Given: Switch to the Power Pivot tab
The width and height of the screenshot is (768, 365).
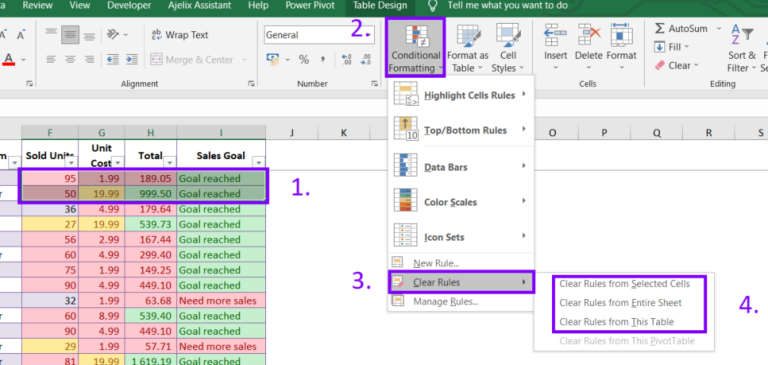Looking at the screenshot, I should tap(310, 6).
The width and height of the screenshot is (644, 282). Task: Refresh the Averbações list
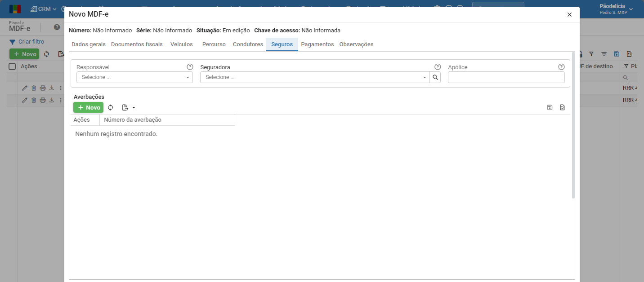click(111, 108)
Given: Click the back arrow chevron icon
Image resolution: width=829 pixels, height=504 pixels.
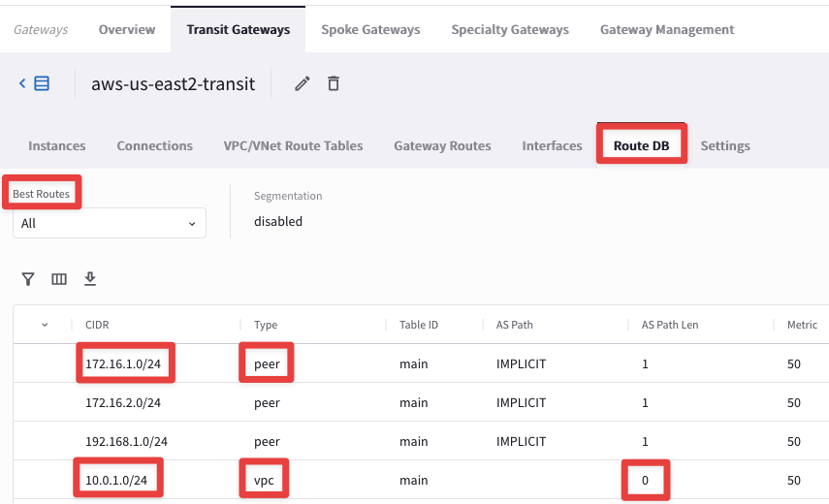Looking at the screenshot, I should [22, 83].
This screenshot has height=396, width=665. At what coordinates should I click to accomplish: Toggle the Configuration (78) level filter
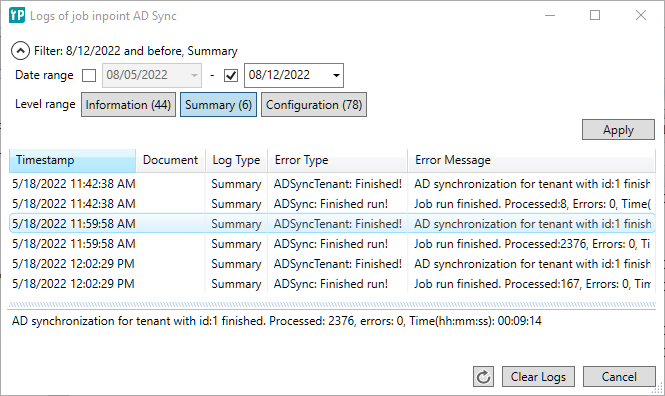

• • • • • • •

### What needs to be done
Go through the listing above and retype it exactly, skipping every picture.

### Response below
Given: Switch to the Power Pivot tab
The width and height of the screenshot is (768, 365).
Looking at the screenshot, I should tap(310, 6).
The width and height of the screenshot is (644, 282). Task: Refresh the Averbações list
click(111, 108)
Given: Click the back arrow chevron icon
Image resolution: width=829 pixels, height=504 pixels.
Looking at the screenshot, I should [22, 83].
This screenshot has height=396, width=665. At what coordinates should I click to accomplish: Toggle the Configuration (78) level filter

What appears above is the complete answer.